The Most Dangerous Person in the Brainstorm Meeting

“That won’t work, we already tried it.”

The question comes up from time to time: “What do you wish you learned earlier in your career?” For me, the answer is easy. The younger version of myself was an idea assassin.

If someone shared an idea in a brainstorm session that I didn’t immediately like, or if it sounded similar to something we had already attempted in the past, I would shut it down almost instantly. Sometimes with logic, occasionally with sarcasm, and often with the confidence of someone who thought experience automatically meant wisdom.

What I didn’t understand at the time was how expensive that behavior really was.

The damage wasn’t limited to one idea getting rejected. The real cost was what happened next. The room changed. People got quieter. The energy dropped, and risk-taking disappeared. Once someone watches an idea get publicly dismantled, they start calculating whether speaking up again is worth it. Often, the answer is no.

Over time, teams learn what gets rewarded and what gets punished. Our last blog post centered on curiosity and imagination. Here’s the reality: if curiosity gets met with resistance, people stop being curious out loud. They stop bringing rough ideas to the table. Worse, they stop challenging assumptions. Eventually, the conversation becomes painfully safe, and safe conversations rarely create anything meaningful.

“What do you wish you learned earlier in your career?” Brainstorming sessions are not courtrooms, and my role isn’t to be the judge. The goal isn’t to prosecute every imperfect thought. The goal is to explore, build, refine, and uncover possibilities that wouldn’t exist without open conversation.

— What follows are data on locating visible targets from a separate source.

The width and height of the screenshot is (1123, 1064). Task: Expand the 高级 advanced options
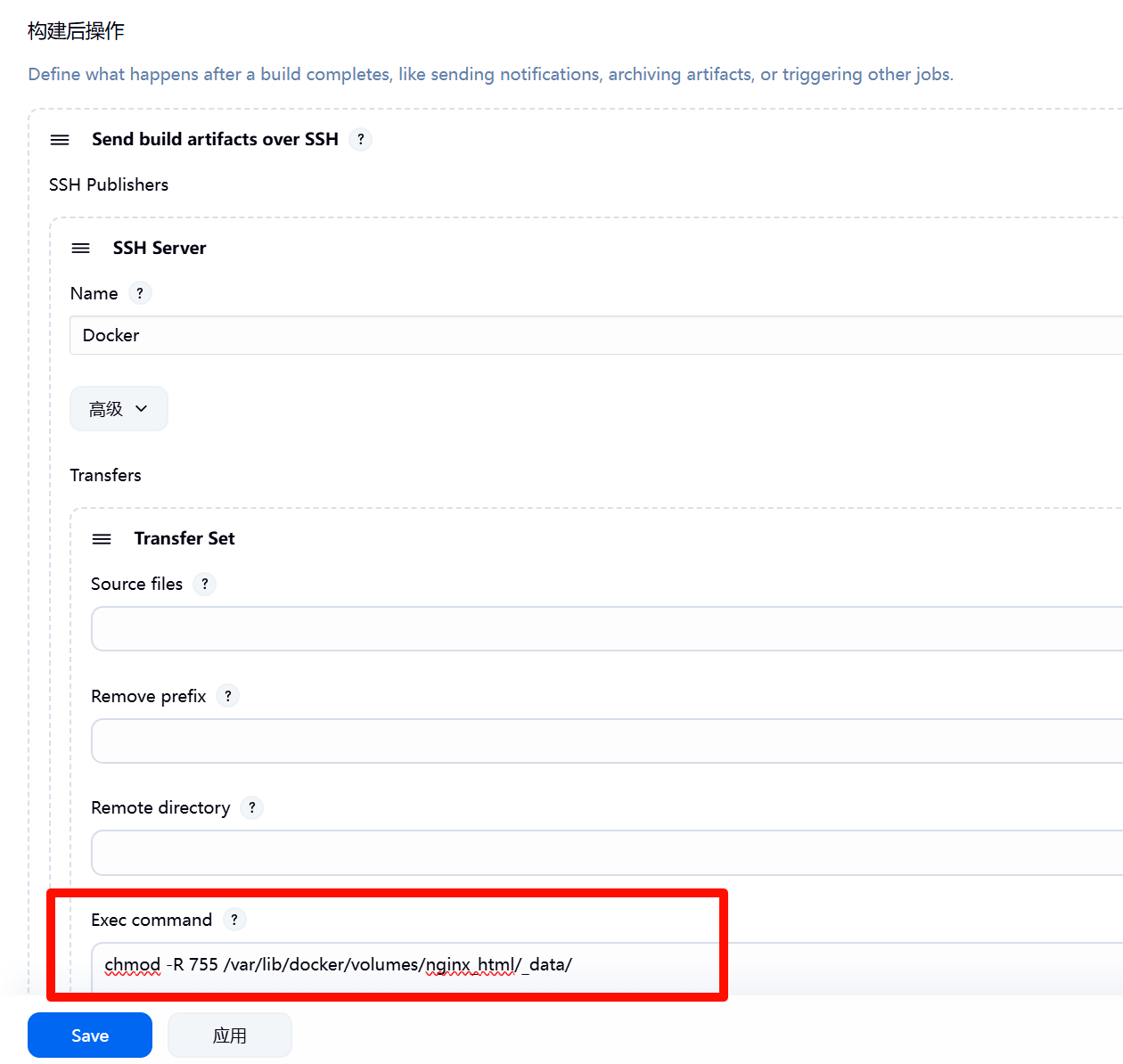[119, 409]
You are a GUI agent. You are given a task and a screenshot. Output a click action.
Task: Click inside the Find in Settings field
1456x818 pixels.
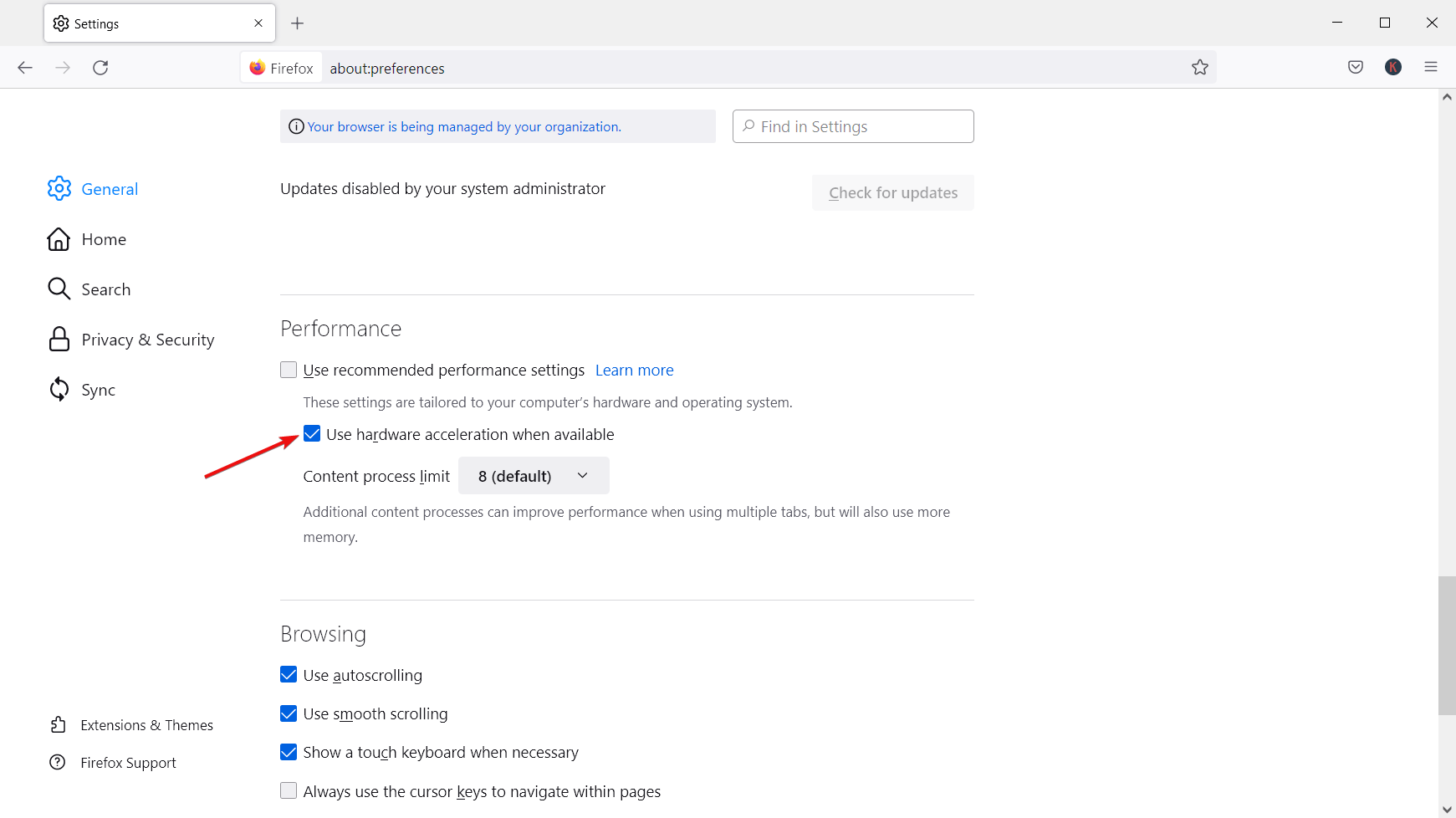tap(852, 126)
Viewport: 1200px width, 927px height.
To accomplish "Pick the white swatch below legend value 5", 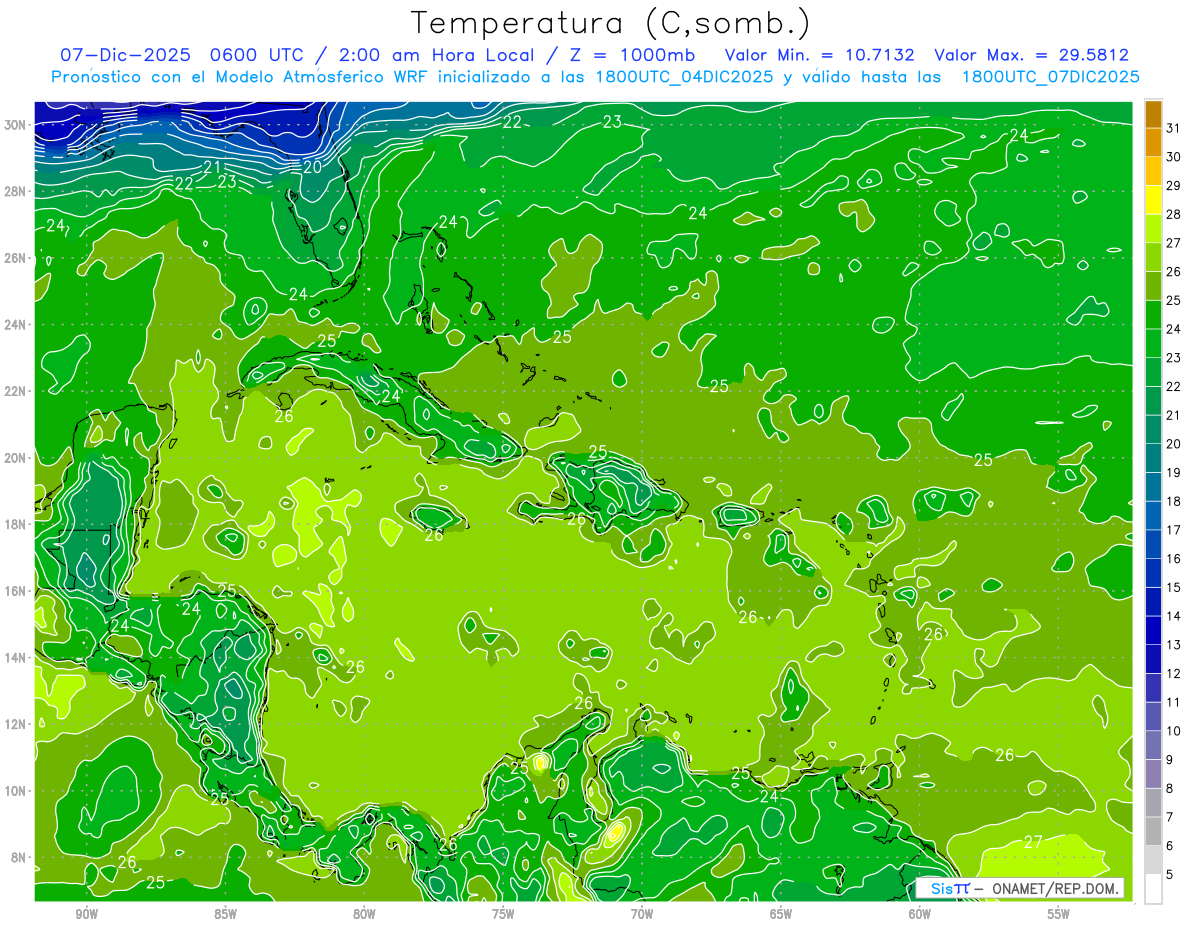I will pyautogui.click(x=1153, y=889).
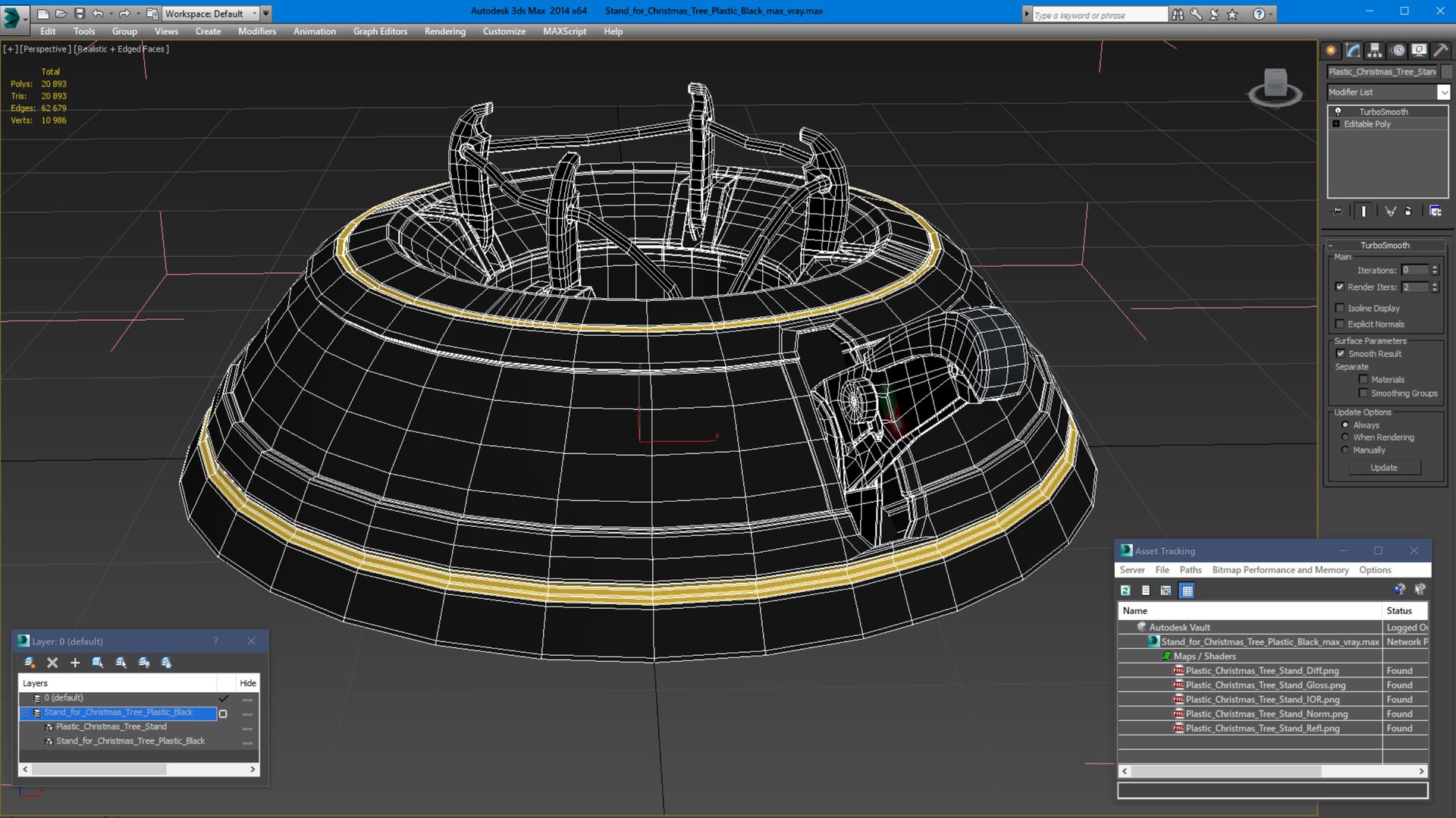Screen dimensions: 1456x818
Task: Disable the Smooth Result checkbox
Action: [x=1340, y=354]
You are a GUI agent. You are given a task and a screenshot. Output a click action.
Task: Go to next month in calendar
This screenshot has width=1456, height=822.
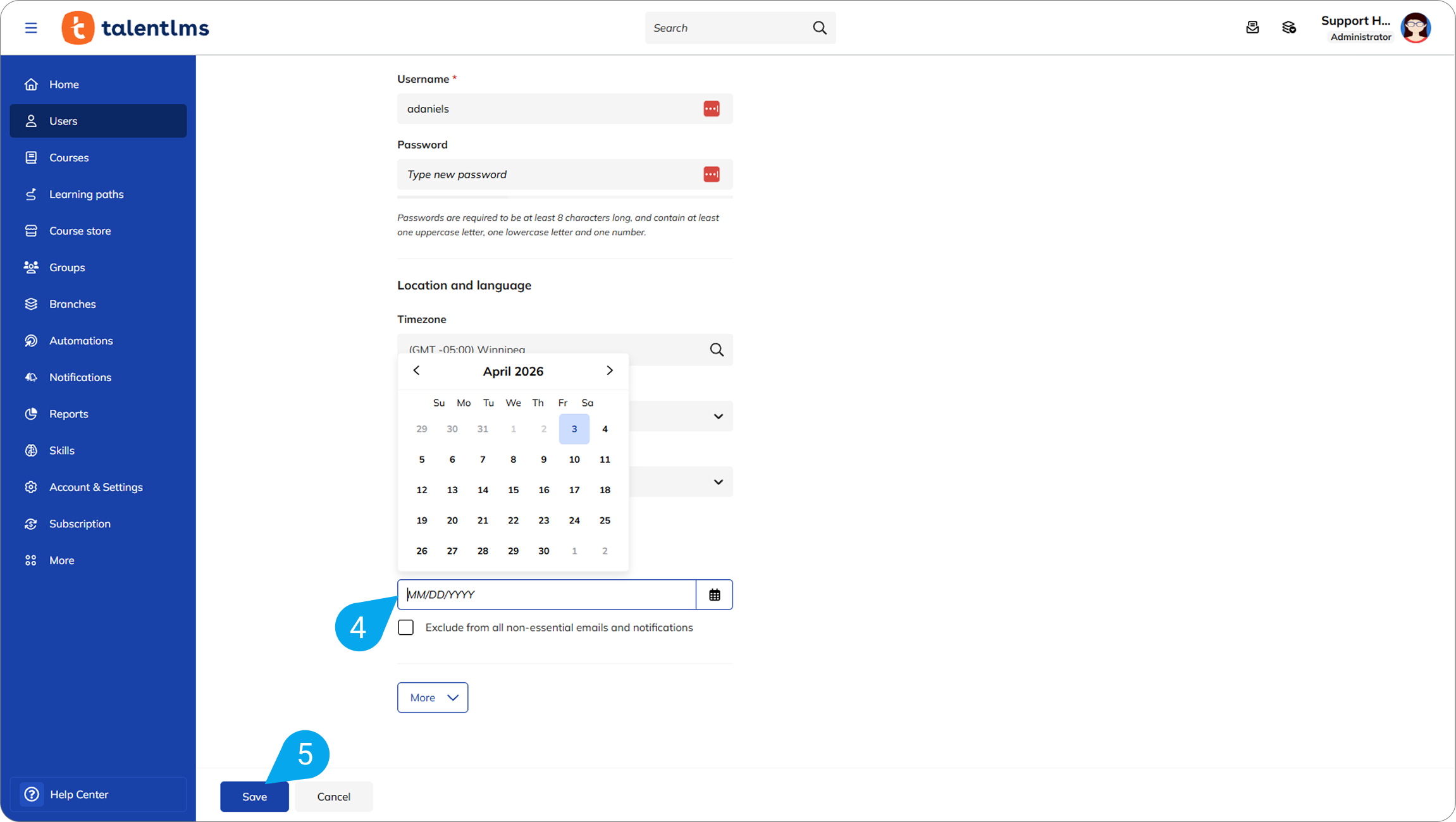coord(609,371)
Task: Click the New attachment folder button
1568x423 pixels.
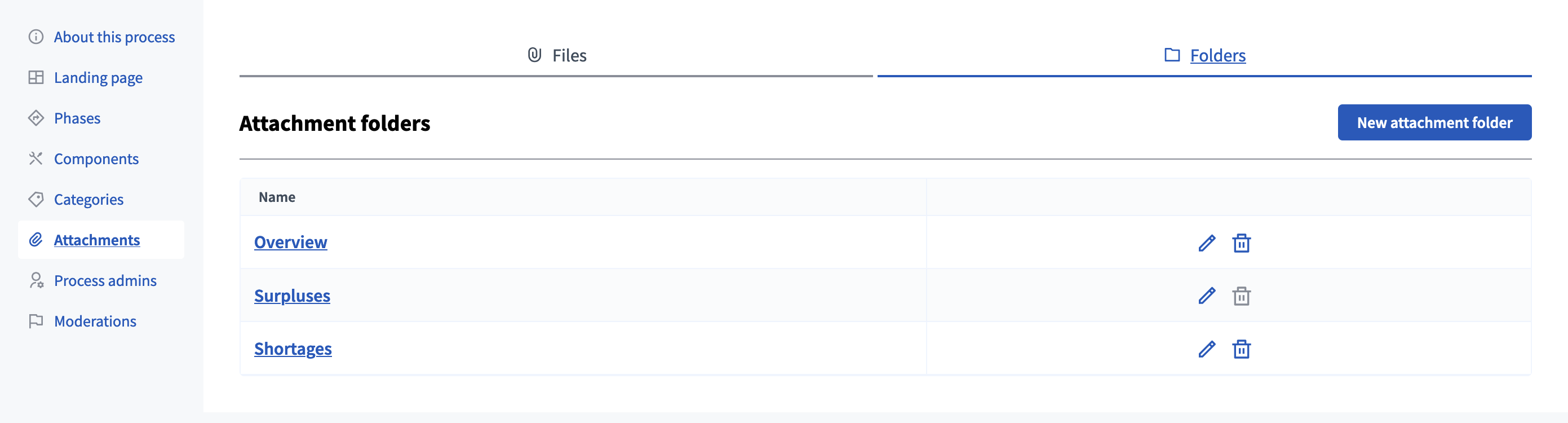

Now, when someone throws out an idea that feels unrealistic, underdeveloped, or even familiar, I get excited. Instead of immediately looking for flaws, I try to ask better questions…

  • What part of this idea is interesting?
  • What would have to be true for this idea to actually work?
  • Are we dismissing this because it’s bad, or because it feels unfamiliar?
  • What has changed in the market, technology, or customer behavior since we last tried something similar?
  • Is there a smaller, lower-risk version of this idea we could test first?
  • What part of this idea are we reacting to emotionally instead of strategically?

I wish I had learned this lesson years earlier. A lot of leaders unintentionally become idea assassins because they value efficiency, experience, and decisiveness. That was certainly true for me. The irony is that over time, they slowly train their teams to stop bringing opportunities, insights, and creative thinking to the table. In a world where brands love to claim innovation as a core value, this is a great way to kill it.

If you want better ideas inside your company, your team, or your relationships, pay attention to how you respond when someone speaks up. The way you show up in those moments shapes whether the next idea ever gets shared at all.